Maybe this year’s Turkey Dump left you suddenly single, or maybe you’ve been unattached and living it up for quite some time. Either way, if you’ve decided you’re ready to get back on the dating scene, you’ve probably come to the accurate conclusion that, even in college, meeting people to date is hard. Most people in your classes are understandably too focused on lectures to notice or appreciate you hitting on them. Approaching someone cold in a place like a coffee shop or the library has gained a whole new level of awkwardness in the age of earbuds and avoiding face-to-face interactions. Sure, you can go to clubs and bars, but most of what you’ll find there is people looking to have forgettable, potentially regrettable fun for a night. Commitment? Not so much.
What options are left for the college student who is single and ready to mingle? The place where half of that student’s life probably happens: the Internet. More and more young adults are gravitating toward online dating as a means of meeting people who actually intend to date each other. It’s actually not a horrible concept; online dating allows its users to vet potential partners based on a variety of criteria, makes them aware of people they may have never met in real life and gives them a great measure of control over how other people on the site view them.
Yes. Feel the power.
If you do choose to take the leap into the wonderful world of cyberdating, you would do well to remember that the amount of power you have in that world depends entirely on how you use the resources you’re given. Here is a list of steps that will keep you from completely sucking at online dating.
What is not sucking? Not sucking is defined in the online dating world as receiving unsolicited messages on a regular basis, receiving replies to your own messages on a regular basis, and getting dates in the real world—numbers and frequency of second dates may vary. For random hookups, please disregard the following.
- Manage your expectations. It’s called a dating website, not a “find your one true love” website. Have fun with online dating and don’t take it too seriously, or expect to fail.
- Pick your photos carefully. At least one of the photos you post should have your entire face in it, and the majority of them should be flattering—you can include one “funny face” shot for personality if you want (the funny face should not be a duckface, even ironically; the joke is over, people). Needless to say, they should all be pictures of you.

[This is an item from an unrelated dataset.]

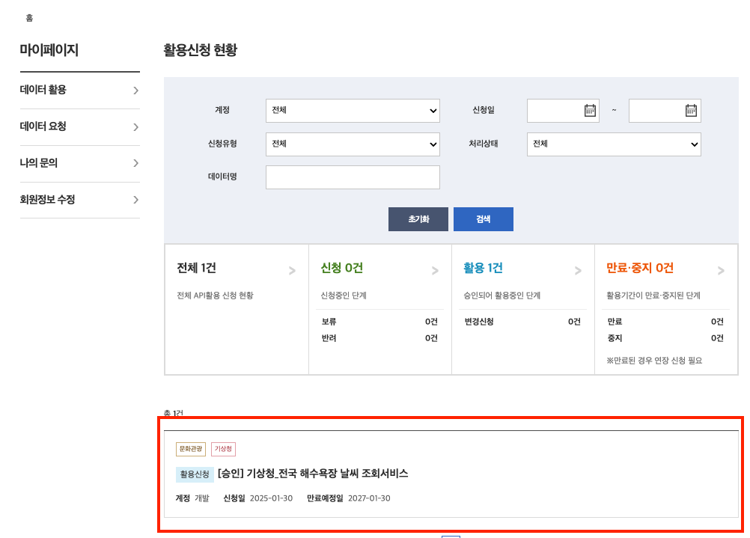Screen dimensions: 750x538
Task: Expand the 데이터 요청 sidebar chevron
Action: click(135, 127)
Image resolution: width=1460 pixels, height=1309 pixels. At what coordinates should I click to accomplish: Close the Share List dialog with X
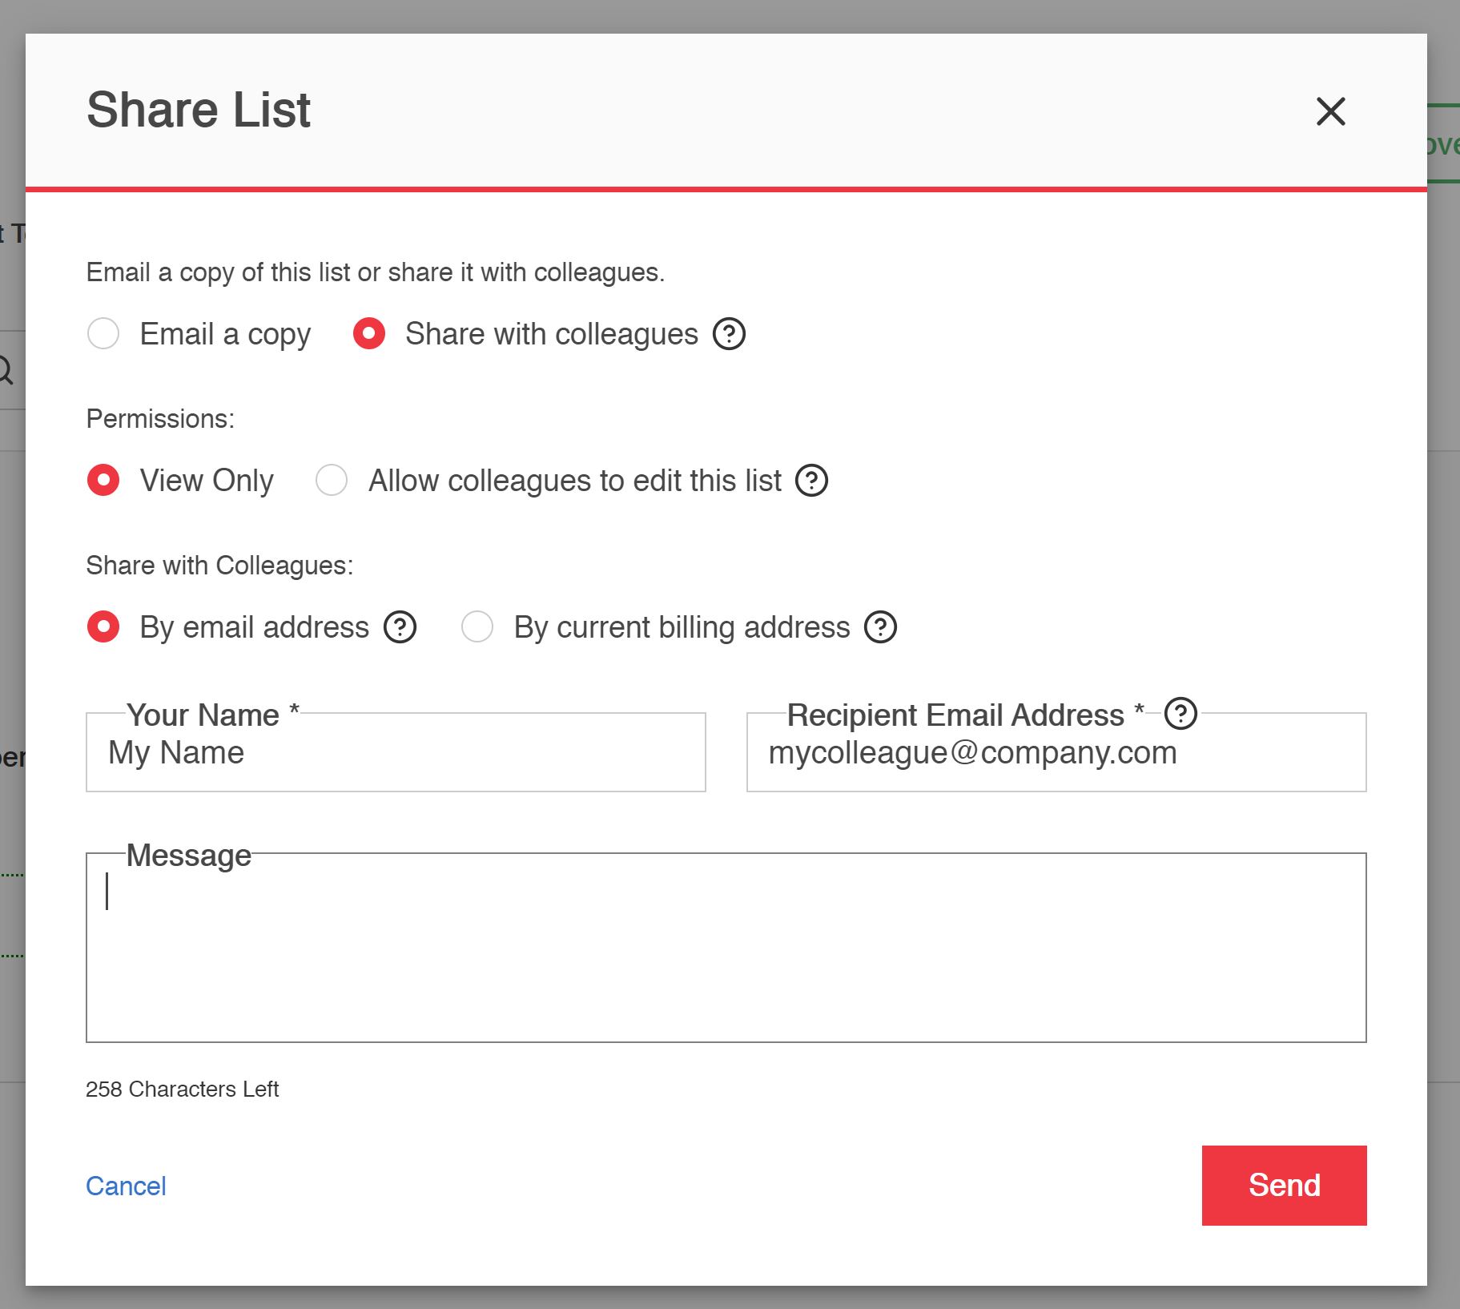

- Pick your username more carefully. Your username doesn’t need to be clever or cute. If you’re struggling to come up with something, make it your initials or a random configuration of letters and numbers. If you’re a particularly dedicated fan of something, you can refer to it in your username if you really want to, but be aware of how it sounds out of context; people who are not familiar with Breaking Bad might be a little thrown by a screenname like “ilovecrystalmeth”. Above all, just don’t make it childish (I’m looking at you, Mcbuttz) or feel the need to divulge personal measurements (7andahalf, I really could have waited to find that out until later… or not).
- Be honest. Do you have a job? Are you in school? Did you graduate? Are you more than 5 feet, 9 inches tall? If the answer to any of those questions is “no” in real life, it shouldn’t be “yes” online. If you’re embarrassed by something, just don’t mention it on your profile. It’ll come up later, and the only way your relationships are going to work is if the person you’re dating is okay with your perceived faults.
- Use proper grammar. Many people greatly underestimate the aphrodisiac power of a properly placed semicolon. At least use capital letters at the beginning of your sentences and periods, question marks, or exclamation points at the end, okay?
- Send the right message. Messaging people you like first greatly increases your chances of your having an actual conversation with them, rather than just visiting their profile every once in a while and sighing with longing for eternity. However, just like in real life, there’s a right and a wrong way to approach someone. Good: “Hey, I like that movie you mentioned on your profile; have you seen the sequel?” Bad: “Let’s have amazing sexxxx.”
- Get offline. For best results, meet people you hit it off with on the Internet in real life within a week of your first message. If you’re not getting face-to-face dates, there’s no point in baring your soul to the Web.